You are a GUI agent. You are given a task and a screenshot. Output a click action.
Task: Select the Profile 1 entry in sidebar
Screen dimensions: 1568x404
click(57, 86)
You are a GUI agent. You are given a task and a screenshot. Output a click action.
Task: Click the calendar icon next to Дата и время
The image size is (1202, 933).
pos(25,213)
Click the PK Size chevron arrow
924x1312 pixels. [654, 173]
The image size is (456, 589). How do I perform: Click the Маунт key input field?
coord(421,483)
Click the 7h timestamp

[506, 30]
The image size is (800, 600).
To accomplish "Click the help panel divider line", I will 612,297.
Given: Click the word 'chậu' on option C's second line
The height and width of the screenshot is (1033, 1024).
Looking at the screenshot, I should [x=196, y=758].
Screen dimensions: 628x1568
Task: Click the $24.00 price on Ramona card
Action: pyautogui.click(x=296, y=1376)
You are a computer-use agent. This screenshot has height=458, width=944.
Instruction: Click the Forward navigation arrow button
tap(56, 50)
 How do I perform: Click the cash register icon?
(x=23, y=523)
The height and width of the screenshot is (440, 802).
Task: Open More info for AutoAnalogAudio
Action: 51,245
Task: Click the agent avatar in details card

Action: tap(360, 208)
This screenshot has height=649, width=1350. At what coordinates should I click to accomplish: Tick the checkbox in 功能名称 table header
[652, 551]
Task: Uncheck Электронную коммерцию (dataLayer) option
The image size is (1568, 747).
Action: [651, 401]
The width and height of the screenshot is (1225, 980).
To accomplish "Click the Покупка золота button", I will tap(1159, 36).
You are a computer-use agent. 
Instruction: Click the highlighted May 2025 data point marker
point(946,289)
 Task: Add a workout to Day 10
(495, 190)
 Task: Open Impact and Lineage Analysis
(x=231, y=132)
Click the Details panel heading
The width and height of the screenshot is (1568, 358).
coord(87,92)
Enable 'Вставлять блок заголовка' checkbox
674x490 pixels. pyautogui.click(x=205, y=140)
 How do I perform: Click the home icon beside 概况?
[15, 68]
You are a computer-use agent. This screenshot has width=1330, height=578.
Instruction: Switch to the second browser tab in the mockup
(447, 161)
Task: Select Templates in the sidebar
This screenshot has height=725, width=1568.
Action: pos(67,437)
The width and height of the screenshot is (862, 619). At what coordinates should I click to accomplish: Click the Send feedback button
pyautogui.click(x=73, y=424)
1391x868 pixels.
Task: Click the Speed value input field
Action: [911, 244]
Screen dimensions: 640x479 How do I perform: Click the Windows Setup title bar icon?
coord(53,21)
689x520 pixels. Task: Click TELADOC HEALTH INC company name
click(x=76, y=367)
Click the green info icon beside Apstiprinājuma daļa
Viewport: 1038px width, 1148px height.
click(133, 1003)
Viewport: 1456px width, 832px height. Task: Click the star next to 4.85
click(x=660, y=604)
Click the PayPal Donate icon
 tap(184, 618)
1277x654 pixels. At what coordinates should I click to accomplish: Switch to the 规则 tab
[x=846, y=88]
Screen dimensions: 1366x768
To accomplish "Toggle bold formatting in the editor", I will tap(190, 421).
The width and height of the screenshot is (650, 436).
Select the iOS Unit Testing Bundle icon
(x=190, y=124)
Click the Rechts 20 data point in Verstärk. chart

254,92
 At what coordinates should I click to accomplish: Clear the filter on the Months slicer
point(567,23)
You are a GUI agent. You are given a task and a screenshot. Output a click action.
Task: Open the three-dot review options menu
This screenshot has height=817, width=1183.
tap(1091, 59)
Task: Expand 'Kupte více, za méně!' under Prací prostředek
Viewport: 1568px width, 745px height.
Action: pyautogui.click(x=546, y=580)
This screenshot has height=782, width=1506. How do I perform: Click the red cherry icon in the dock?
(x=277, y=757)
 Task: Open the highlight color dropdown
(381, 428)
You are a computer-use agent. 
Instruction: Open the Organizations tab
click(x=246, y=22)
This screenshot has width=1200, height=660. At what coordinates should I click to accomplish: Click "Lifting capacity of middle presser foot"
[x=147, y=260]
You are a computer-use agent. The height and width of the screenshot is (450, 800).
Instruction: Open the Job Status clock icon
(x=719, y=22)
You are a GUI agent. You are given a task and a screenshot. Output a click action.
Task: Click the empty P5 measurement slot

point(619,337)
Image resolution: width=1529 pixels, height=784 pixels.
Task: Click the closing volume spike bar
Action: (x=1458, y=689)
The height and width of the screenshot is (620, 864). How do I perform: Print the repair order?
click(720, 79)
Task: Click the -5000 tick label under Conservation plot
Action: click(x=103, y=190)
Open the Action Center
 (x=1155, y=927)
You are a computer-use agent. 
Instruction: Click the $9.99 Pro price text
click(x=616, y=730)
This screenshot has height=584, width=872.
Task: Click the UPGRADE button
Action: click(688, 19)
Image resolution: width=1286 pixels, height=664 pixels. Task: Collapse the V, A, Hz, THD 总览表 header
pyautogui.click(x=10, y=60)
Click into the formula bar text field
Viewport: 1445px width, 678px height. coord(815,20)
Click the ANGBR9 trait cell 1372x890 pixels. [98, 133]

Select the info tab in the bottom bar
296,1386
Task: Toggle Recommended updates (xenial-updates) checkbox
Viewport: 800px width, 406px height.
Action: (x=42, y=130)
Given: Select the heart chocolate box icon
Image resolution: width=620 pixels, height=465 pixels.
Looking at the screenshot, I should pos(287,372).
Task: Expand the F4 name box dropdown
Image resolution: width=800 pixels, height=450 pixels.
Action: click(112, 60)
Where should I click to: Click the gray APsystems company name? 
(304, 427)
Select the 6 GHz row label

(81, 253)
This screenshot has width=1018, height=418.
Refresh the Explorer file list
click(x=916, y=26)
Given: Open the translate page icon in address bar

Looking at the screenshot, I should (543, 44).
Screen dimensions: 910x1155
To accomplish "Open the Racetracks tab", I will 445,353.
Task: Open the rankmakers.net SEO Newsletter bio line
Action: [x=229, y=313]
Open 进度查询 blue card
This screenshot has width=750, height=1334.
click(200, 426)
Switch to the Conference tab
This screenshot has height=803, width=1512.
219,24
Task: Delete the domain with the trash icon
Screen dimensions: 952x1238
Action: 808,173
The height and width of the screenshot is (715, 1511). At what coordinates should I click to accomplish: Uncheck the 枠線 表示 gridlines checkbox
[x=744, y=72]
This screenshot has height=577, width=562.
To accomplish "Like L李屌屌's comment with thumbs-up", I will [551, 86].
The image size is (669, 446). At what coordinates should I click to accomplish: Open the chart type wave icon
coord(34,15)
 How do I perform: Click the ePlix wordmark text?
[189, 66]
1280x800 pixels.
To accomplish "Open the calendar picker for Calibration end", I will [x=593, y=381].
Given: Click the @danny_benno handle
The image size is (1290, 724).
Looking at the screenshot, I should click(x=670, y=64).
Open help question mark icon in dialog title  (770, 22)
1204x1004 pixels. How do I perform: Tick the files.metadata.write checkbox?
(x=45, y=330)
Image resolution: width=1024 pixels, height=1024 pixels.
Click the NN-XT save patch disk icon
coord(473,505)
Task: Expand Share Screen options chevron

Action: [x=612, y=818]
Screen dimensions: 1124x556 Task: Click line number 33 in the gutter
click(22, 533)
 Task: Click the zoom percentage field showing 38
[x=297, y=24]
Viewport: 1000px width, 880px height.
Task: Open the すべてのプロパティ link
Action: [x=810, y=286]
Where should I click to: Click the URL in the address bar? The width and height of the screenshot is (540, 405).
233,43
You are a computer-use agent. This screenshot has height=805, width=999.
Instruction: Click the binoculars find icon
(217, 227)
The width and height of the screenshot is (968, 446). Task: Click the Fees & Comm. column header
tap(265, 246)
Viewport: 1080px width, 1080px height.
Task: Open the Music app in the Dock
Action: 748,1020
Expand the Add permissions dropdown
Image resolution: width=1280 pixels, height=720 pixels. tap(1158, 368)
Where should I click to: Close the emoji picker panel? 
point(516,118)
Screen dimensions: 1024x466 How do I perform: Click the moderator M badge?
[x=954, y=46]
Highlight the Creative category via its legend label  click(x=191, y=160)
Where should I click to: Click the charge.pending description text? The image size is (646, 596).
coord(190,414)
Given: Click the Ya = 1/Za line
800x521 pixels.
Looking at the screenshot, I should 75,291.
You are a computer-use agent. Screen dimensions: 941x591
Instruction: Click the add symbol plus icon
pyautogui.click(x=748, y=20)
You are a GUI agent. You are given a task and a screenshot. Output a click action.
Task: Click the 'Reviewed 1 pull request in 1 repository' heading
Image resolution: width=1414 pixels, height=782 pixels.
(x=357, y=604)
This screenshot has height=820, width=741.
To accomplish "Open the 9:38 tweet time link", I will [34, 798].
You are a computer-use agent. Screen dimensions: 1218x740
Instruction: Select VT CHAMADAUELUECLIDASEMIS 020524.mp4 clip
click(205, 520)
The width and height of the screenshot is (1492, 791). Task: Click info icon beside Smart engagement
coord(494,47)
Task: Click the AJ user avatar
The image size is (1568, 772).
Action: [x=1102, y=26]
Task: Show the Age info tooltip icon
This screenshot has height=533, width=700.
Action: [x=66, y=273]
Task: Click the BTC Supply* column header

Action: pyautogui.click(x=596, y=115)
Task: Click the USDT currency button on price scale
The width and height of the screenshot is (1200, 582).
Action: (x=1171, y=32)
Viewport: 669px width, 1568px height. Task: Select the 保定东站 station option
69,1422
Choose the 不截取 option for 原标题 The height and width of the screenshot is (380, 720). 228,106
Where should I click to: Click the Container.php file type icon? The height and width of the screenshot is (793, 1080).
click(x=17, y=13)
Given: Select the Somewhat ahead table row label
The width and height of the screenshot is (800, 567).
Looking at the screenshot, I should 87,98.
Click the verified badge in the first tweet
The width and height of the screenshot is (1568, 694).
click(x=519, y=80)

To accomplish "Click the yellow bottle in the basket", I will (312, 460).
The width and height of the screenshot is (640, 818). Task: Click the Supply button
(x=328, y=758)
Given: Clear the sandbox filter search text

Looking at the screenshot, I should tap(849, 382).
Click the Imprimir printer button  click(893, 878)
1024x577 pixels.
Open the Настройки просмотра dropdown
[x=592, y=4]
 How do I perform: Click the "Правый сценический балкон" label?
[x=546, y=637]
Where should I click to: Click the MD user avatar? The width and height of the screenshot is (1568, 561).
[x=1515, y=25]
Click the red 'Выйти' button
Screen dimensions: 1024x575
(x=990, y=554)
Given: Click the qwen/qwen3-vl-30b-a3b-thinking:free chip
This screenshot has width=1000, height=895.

Task details:
Using the material above, find each line that holds "with" and copy that line.

Solution:
Task: Delete the domain with the trash icon
To accomplish "Like L李屌屌's comment with thumbs-up", I will [551, 86].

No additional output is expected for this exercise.